[Stored data entries]
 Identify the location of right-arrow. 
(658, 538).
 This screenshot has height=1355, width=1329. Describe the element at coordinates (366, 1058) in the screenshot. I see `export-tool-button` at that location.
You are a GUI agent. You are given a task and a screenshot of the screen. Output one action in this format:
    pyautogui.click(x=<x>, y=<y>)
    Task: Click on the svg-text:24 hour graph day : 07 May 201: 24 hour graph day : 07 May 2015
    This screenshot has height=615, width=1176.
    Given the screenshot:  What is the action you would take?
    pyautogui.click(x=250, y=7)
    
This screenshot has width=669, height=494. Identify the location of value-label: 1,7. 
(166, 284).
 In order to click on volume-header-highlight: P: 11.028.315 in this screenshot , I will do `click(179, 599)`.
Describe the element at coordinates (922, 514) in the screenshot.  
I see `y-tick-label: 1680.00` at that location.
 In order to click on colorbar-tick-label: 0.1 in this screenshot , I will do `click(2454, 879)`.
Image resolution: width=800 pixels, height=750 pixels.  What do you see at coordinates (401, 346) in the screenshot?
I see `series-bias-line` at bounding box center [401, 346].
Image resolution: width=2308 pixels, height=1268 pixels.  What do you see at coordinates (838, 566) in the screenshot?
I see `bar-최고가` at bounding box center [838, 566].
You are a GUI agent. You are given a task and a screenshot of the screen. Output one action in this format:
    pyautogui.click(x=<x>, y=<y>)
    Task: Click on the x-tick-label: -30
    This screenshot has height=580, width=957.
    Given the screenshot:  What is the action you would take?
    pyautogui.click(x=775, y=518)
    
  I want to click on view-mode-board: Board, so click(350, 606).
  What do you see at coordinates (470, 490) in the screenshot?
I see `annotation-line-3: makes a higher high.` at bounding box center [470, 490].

[Exercise brief] Write out the entries again, replacing "GUI agent" with "screen assistant" wherever it appears and changing nothing else.

[Result of this exercise]
 Identify the location of right-arrow. 
(658, 538).
 This screenshot has height=1355, width=1329. Describe the element at coordinates (366, 1058) in the screenshot. I see `export-tool-button` at that location.
You are a screen assistant. You are given a task and a screenshot of the screen. Output one action in this format:
    pyautogui.click(x=<x>, y=<y>)
    Task: Click on the svg-text:24 hour graph day : 07 May 201: 24 hour graph day : 07 May 2015
    This screenshot has height=615, width=1176.
    Given the screenshot:  What is the action you would take?
    pyautogui.click(x=250, y=7)
    
This screenshot has width=669, height=494. Identify the location of value-label: 1,7. 
(166, 284).
 In order to click on volume-header-highlight: P: 11.028.315 in this screenshot , I will do `click(179, 599)`.
Describe the element at coordinates (922, 514) in the screenshot.  
I see `y-tick-label: 1680.00` at that location.
 In order to click on colorbar-tick-label: 0.1 in this screenshot , I will do `click(2454, 879)`.
Image resolution: width=800 pixels, height=750 pixels.  What do you see at coordinates (401, 346) in the screenshot?
I see `series-bias-line` at bounding box center [401, 346].
Image resolution: width=2308 pixels, height=1268 pixels.  What do you see at coordinates (838, 566) in the screenshot?
I see `bar-최고가` at bounding box center [838, 566].
You are a screen assistant. You are given a task and a screenshot of the screen. Output one action in this format:
    pyautogui.click(x=<x>, y=<y>)
    Task: Click on the x-tick-label: -30
    This screenshot has height=580, width=957.
    Given the screenshot:  What is the action you would take?
    pyautogui.click(x=775, y=518)
    
  I want to click on view-mode-board: Board, so click(350, 606).
  What do you see at coordinates (470, 490) in the screenshot?
I see `annotation-line-3: makes a higher high.` at bounding box center [470, 490].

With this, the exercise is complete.